A Nantes, l'ancienne manufacture de biscuits bordant le canal Saint-Félix outre le fait d'être devenue un lieu culurel à succès est aussi celui du «Grenier du siècle». Sanctuaire des mémoires individuelles, ce grenier est conçu comme un mont-de-piété désintéressé et poétique pour objets emblématiques ou intimes, enfermés dans des boîtes de conserve et promis à un siècle de repos, avant la réouverture, le 1er janvier 2100. On a compté 15 000 dépôts. Un tiers manqua à l'appel, mais la collecte a été aussi disparate que large, dépassant les gestes d'artistes et de coutumiers de la culture.

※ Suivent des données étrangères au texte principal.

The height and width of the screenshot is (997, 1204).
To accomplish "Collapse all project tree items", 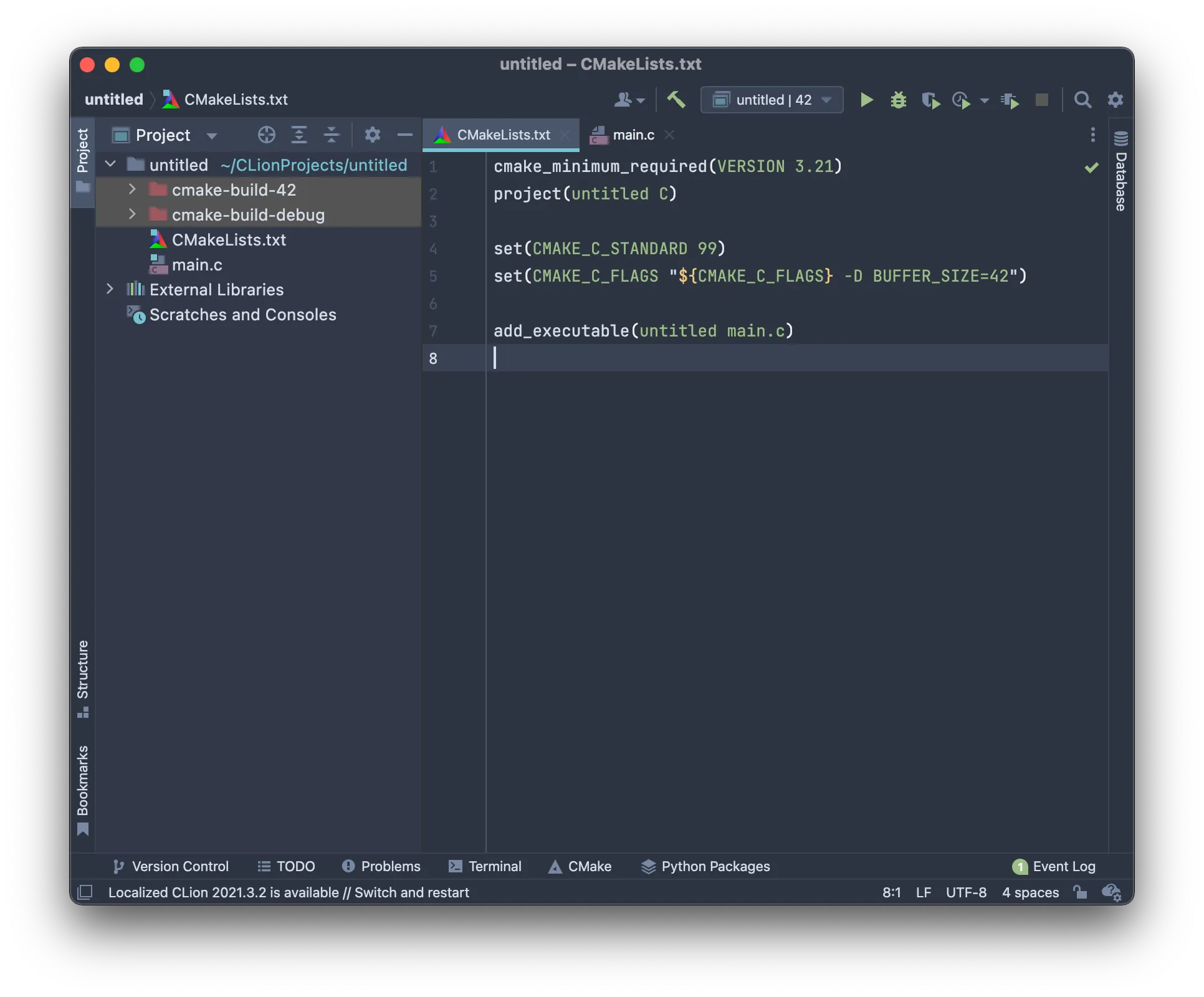I will (332, 135).
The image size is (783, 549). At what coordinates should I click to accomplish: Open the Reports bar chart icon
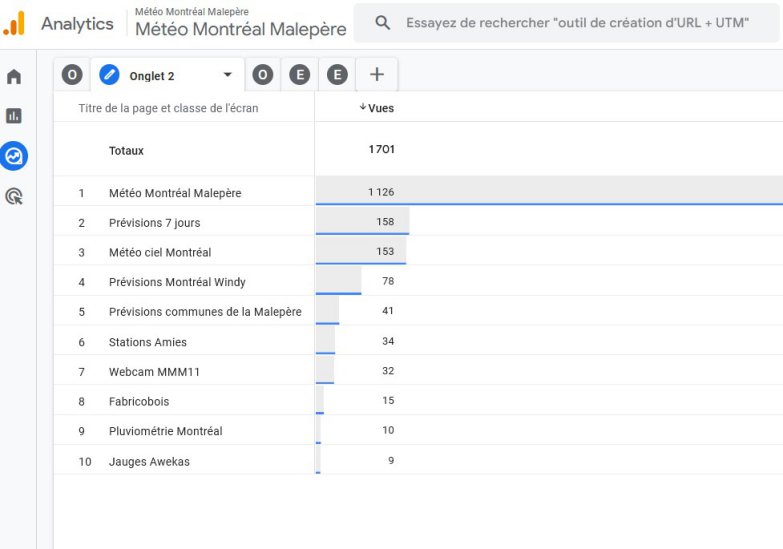coord(14,116)
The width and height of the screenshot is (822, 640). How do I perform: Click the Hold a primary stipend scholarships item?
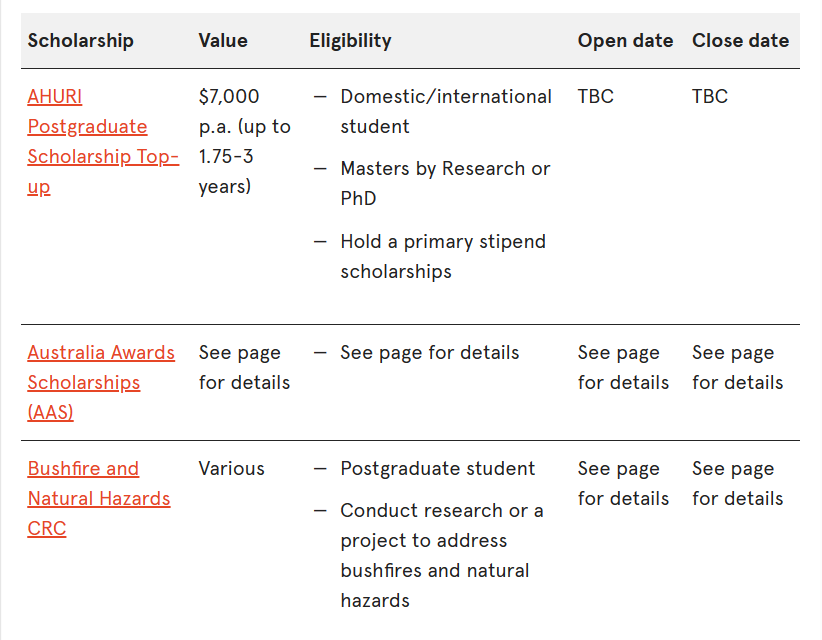[442, 256]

Séduit, un public populaire a déposé son souvenir personnel, lié à des cicatrices familières ou associé au siècle.
Le tout formant une sorte d'immense journal intime mêlant dérision et grandiloquence, déballages et confidences, legs minuscules aux générations futures et coups de gueule individuels.
Les greffiers de ce grenier hétéroclite ont ainsi enregistré une «robe de pétasse» assumée comme telle, un portrait de Hitler «pour qu'on n'oublie pas», une recette de terrine et de plat à mitonner, un certificat de nationalité française d'un Maghrébin marié à une Bretonne, accompagné d'un discours du gendre de Le Pen, plusieurs exemplaires de Belle du Seigneur d'Albert Cohen, un livre d'aphorismes édité en un seul exemplaire, un an de rognures d'ongles, «pour voir s'ils ne poussent pas avant la mort», un kit d'épilation «en espérant que dans cent ans, les femmes souffrent moins pour être belles», le porte-clés d'un café qui fit faillite, emblème d'un échec personnel" Des gamins ont confié un sac de maternelle ou une peluche, des ados un livret de photos de Michael Jordan ou une lettre d'amour. Certains ont fait la nique à l'éphémère, en déposant un Tatoo à peine inventé et déjà obsolète. Sur un mode beaucoup plus grave, un père a apporté les effets de son fils, mort du sida.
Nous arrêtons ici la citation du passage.